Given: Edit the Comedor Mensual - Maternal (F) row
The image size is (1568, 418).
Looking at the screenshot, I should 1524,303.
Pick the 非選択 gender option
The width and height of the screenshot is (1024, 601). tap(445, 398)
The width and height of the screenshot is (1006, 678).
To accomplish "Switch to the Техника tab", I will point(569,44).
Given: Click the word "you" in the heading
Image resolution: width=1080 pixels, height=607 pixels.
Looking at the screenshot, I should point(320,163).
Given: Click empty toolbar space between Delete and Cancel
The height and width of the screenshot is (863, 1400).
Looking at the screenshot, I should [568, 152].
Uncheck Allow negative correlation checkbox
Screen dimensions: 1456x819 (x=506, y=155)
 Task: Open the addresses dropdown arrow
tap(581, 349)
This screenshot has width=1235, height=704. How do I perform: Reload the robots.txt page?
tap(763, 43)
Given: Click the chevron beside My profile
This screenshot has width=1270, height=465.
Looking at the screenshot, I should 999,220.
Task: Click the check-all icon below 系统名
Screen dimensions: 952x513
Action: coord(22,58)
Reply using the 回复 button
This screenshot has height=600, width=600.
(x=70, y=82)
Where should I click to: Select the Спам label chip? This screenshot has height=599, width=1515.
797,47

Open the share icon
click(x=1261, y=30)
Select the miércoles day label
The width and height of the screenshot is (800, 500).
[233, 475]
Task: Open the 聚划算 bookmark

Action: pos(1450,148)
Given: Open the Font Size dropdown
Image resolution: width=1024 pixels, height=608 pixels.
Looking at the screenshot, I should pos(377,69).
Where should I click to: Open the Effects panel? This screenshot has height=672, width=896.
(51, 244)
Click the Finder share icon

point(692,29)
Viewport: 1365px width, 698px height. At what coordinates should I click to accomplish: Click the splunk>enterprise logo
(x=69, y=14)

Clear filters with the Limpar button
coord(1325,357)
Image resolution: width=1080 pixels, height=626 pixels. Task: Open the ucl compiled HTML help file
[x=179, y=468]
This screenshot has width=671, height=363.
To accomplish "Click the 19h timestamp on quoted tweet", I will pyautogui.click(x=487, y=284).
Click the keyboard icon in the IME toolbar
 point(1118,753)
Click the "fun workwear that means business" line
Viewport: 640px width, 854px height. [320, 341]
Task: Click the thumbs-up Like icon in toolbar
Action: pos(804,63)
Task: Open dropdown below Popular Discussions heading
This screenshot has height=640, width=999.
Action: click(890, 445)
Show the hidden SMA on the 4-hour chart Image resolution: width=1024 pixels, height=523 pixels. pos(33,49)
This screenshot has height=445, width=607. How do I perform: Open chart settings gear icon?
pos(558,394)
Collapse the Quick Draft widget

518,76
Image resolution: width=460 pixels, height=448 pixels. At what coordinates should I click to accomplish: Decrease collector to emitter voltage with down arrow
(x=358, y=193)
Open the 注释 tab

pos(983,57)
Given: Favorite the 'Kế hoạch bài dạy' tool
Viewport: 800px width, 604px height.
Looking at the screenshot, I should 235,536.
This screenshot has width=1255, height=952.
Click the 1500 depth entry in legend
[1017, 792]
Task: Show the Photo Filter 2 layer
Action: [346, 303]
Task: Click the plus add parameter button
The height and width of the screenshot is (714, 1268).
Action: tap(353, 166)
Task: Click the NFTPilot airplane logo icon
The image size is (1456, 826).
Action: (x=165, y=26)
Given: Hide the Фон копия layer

:: Problem to work on ::
Return every line from the one holding "Open the 注释 tab" through the end of the data, exactly as it appears, with both ends kept and nothing else.

:: Expected output ::
Open the 注释 tab

pos(983,57)
Given: Favorite the 'Kế hoạch bài dạy' tool
Viewport: 800px width, 604px height.
Looking at the screenshot, I should 235,536.
This screenshot has width=1255, height=952.
Click the 1500 depth entry in legend
[1017, 792]
Task: Show the Photo Filter 2 layer
Action: [346, 303]
Task: Click the plus add parameter button
The height and width of the screenshot is (714, 1268).
Action: tap(353, 166)
Task: Click the NFTPilot airplane logo icon
The image size is (1456, 826).
Action: (x=165, y=26)
Given: Hide the Фон копия layer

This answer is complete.